À cette occasion, Philippe Lamoureux, son directeur général, a indiqué : « Quand on évoque la levée de brevets, on pense aux situations de monopole. En réalité, 300 candidats vaccins sont aujourd’hui en cours de développement. Nous avons beaucoup plus intérêt à encourager la recherche. Nous ne sommes pas à l’abri de voir émerger des variants et nous serons très contents d’avoir une diversité de vaccins pour faire face à ces nouveaux enjeux. »
Dans un communiqué, l’organisation professionnelle met en avant le fait que « le développement de ces vaccins, si rapidement, aurait été impossible sans un cadre juridique et réglementaire qui protège la propriété intellectuelle et stimule l’innovation. Si [la levée des brevets] venait à être approuvée par l’OMC, cette mesure rendrait donc en réalité encore plus difficile la lutte contre le coronavirus et ferait peser une grave menace sur la recherche sur les nouveaux variants et les pandémies futures. »

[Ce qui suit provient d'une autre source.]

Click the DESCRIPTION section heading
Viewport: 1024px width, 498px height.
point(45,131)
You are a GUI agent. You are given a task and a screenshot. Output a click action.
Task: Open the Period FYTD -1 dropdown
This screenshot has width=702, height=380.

Or les recherches des principaux vaccins contre le Covid-19 ont été financées par de l’argent public, que cela soit Pfizer-BioNTech, Moderna ou AstraZeneca, comme le rappelle l’ONG MSF. « Les laboratoires ont déjà largement eu le temps de s’enrichir, que ce soit les actionnaires ou les patrons, personnellement », estime Manon Aubry.
« Au moins neuf personnes sont devenues milliardaires depuis le début de la pandémie », rapporte l’ONG Oxfam dans un communiqué le 20 mai, en se référant aux données de la People’s Vaccine Alliance. Celle-ci a analysé le classement 2021 de Forbes par le prisme de la production de richesses liées au vaccin.
En première place de ce classement des nouveaux riches de la pandémie, un Français, Stéphane Bancel, PDG de Moderna. En deuxième position, Ugur Sahin, fondateur de BioNTech, chacun avec une richesse de plus de 4 milliards de dollars.
« Les neuf milliardaires ont amassé une fortune nette de 19,3 milliards de dollars, somme qui permettrait de vacciner 1,3 fois l’ensemble des pays à faibles revenus. Dans le même temps, ces pays n’ont reçu que 0,2 % des vaccins produits dans le monde, notamment en raison de l’important déficit de doses disponibles », dénonce Oxfam en reprenant les données de Ourworldindata.
« C’est grâce à la triste loyauté de certains gouvernements envers les groupes pharmaceutiques que quelques personnes ont été autorisées à devenir milliardaires, grâce aux fonds publics mobilisés pour mettre fin à la pandémie », déplore Heidi Chow, directrice du plaidoyer pour l’ONG Global Justice Now. Depuis l’annonce fracassante de Joe Biden face à l’urgence de la situation, la pression civile monte d’un cran, mais l’exécutif français continue de jouer la montre.